The lines needed run from the one that contains "Task: Click the Cut scissors icon" through the end of the material below, both included; write them out exactly, with no pictures.

+---+

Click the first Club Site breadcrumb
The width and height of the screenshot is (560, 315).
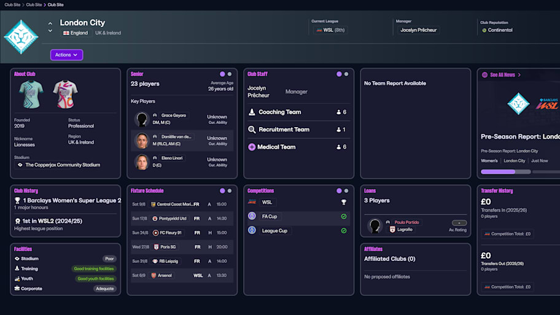click(12, 4)

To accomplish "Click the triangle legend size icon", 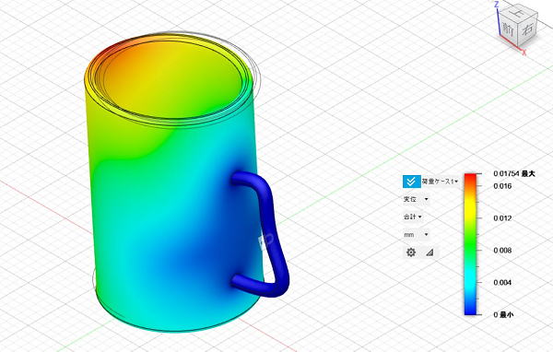I will click(429, 252).
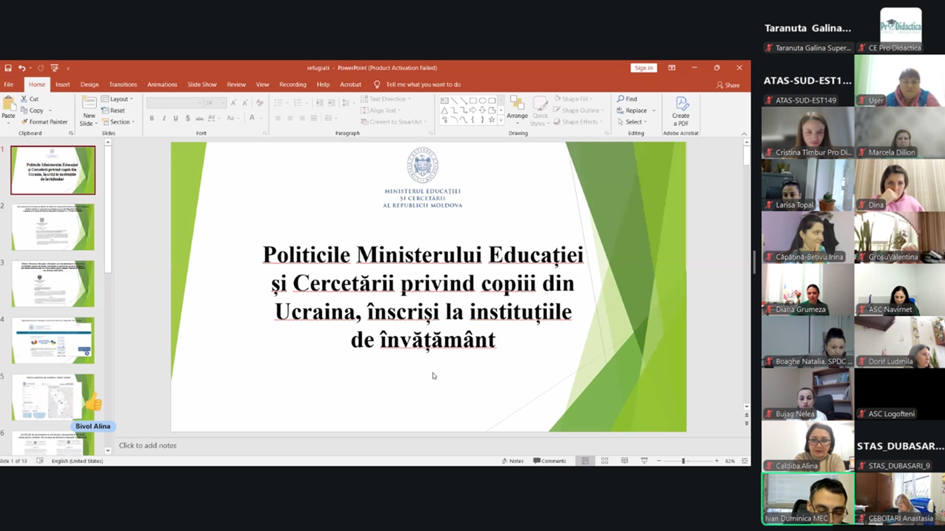Click the Arrange shapes icon
Image resolution: width=945 pixels, height=531 pixels.
[x=517, y=104]
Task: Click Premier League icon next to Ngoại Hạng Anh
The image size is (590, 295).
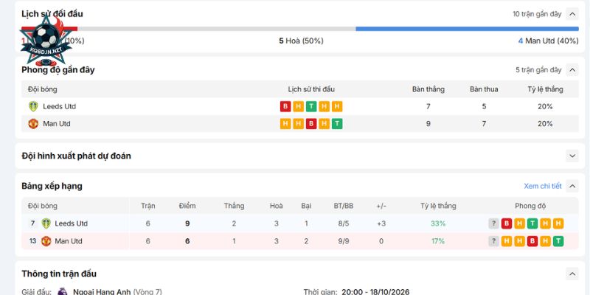Action: pos(63,291)
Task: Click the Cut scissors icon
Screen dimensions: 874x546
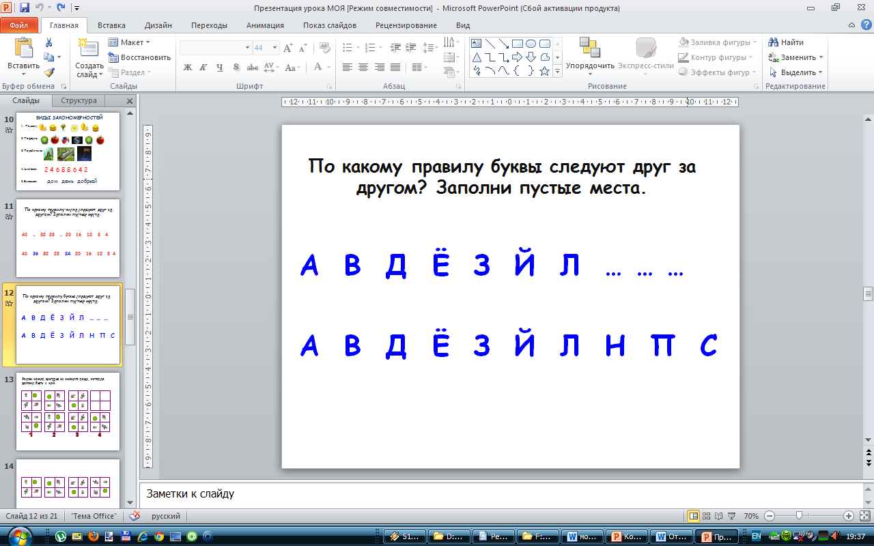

+---+

Task result:
Task: Click the Cut scissors icon
Screen dimensions: 874x546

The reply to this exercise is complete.